Like something out of a 1930s film noir, the old fashioned vice squad is making a comeback across the globe. Spurred on by perceptions of cultural excess and corporate corruption the new prosecutors of sin come from across the political spectrum.

Earlier this year, Ireland joined a number of Nordic countries in criminalising the purchase of sex – to the criticism of sex workers, human rights organisations and health workers alike. The so-called ‘Nordic Model’ had the usual supporters of religious moralists but also gained momentum through sex worker exclusionary feminists and a middle-class susceptible to moral panic.

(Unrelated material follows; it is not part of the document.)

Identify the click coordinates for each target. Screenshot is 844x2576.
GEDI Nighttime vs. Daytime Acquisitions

Now it appears pornography is the next target. Strange alliances are being formed between feminist critics, religious puritans and self-appointed ‘sexual wellbeing’ experts to ensure erotic material is framed as a brain-destroying spectacle. Theresa May, in her Conservative manifesto, has noted plans to regulate the internet to protect Brits from unsavoury and offensive X-rated material. This plan echoes the failed ALP proposal to wholesale filter the internet so that it meets ‘community standards’.

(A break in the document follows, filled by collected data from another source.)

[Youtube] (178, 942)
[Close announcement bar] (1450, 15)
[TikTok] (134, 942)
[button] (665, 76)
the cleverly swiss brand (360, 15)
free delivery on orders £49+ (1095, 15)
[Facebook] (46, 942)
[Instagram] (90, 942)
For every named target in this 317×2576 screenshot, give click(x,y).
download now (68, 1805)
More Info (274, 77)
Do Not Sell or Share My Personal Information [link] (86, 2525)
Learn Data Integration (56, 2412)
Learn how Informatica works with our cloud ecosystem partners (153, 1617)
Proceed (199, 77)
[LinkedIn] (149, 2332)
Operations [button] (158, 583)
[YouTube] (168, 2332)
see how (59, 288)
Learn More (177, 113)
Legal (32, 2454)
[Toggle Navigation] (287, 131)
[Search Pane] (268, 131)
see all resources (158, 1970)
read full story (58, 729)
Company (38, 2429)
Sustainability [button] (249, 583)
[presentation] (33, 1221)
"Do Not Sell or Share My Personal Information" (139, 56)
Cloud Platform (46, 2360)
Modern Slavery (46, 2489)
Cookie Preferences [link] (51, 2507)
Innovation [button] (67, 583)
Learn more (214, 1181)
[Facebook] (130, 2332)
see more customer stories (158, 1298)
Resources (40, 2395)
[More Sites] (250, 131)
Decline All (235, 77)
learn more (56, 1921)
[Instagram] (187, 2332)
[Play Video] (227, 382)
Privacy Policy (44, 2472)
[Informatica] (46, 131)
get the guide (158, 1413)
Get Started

Whilst we are punishing sex, why not drugs as well?

Our most popular intoxicant – alcohol – has had a good run since failed attempts at prohibition, but this is starting to change. Influential public health bodies are pushing for higher ‘sin’ taxes on alcohol, applying curfews and regulating nightlife. Such technocrats are also keen to come after nicotine alternatives such as e-cigarettes due to a deep-seated fear of the unknown.

Then there are the more stigmatised – and criminalised – psychoactives. The appointment of Jeff Sessions as the 84th US Attorney General has guaranteed that the failed War On Drugs is back in full swing. Reaffirming prohibition goes against a mountain of evidence in favour of decriminalisation and legalisation of ‘soft’ drugs such as cannabis. It also ignores the very real harms caused to users, addicts and society as a whole.

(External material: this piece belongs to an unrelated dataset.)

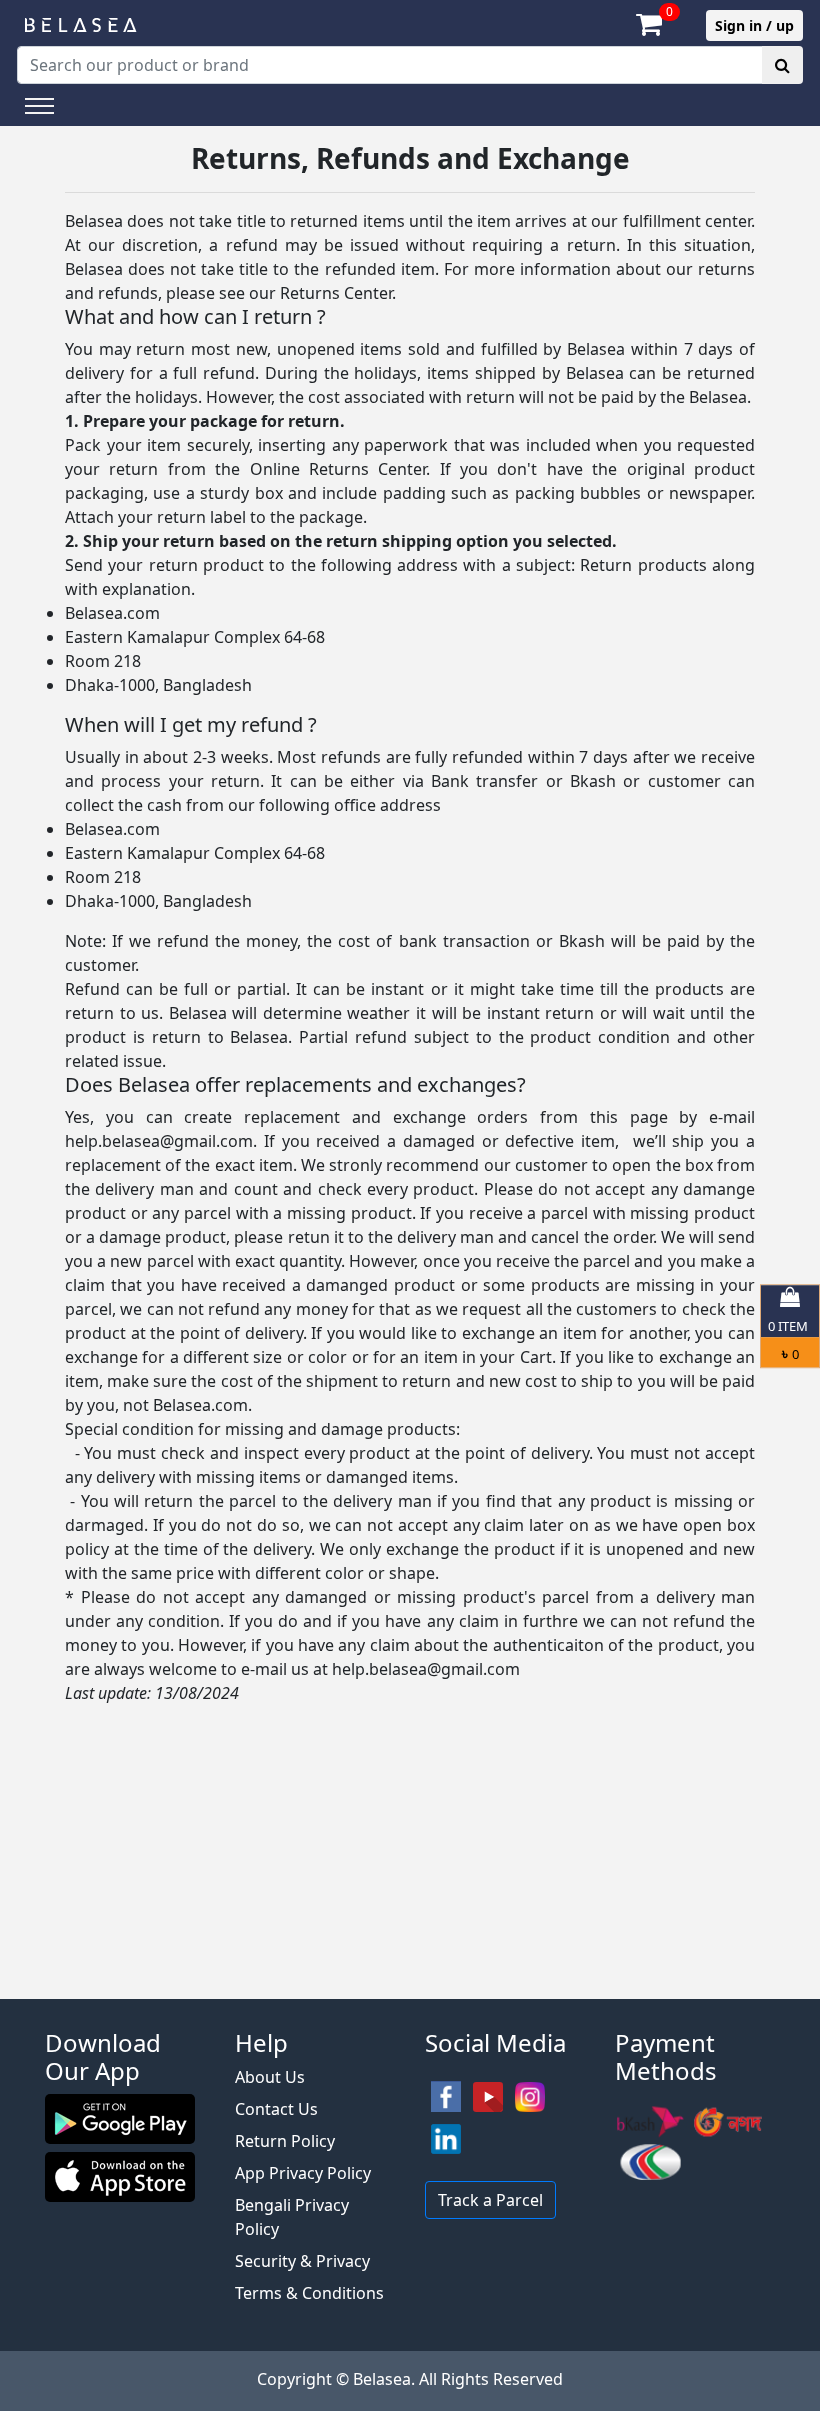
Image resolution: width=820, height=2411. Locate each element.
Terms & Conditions (309, 2293)
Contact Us (276, 2109)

Fatty foods, pub lotteries, violent video games, sexting, rude tweets… there seems to be no end to recent calls for the law to regulate, and in many cases criminalise, objectionable lifestyle choices. Recent trends have multiple causes, but appear at least partially provoked by our uncertain social and economic conditions.

Ulrich Beck coined the term ‘risk society’ to describe a culture’s response to risk. Our modern culture is heavily invested against mitigating against future risks and applying strict precautionary measures to mitigate such risk.

The decline of stable ‘New Deal’ state institutions since the 1960s has led modern citizens to become obsessed with lowering future risk. We live in an anxious, pessimistic culture  where individuals are overly concerned with potential hazards. In an obsessively risk averse society, every mundane pleasure or new technology has the potential for social disaster. Harms are no longer seen as the ‘exception’ to the norm but are the natural consequence of self-indulgence. Too much of a good thing is always bad.

Looked at this way, efforts to regulate ‘vice’ provide a sense of security for political actors given the very real and unpredictable nature of modern threats such as financial crises, terrorism and climate change. Vice squads – much like the security theatre of scanners at airports – make us feel safer, even if there was very little to fear in the first place.

However, in our obsession with risk we have forgotten what makes vices so damn appealing in the first place, pleasure. Missing from time-series graphs and population surveys of regulators are the incalculable joys of life: the sweet relief of a cigarette after a fat-laden meal, the foolish banter of two sloshed friends at a 3am gig or the warmth of a lover in times of loneliness.

Nothing in life is without hazards, with the pursuit of pleasure being no different. But let’s not allow our cultural obsession with risk regulate away what makes life worth living.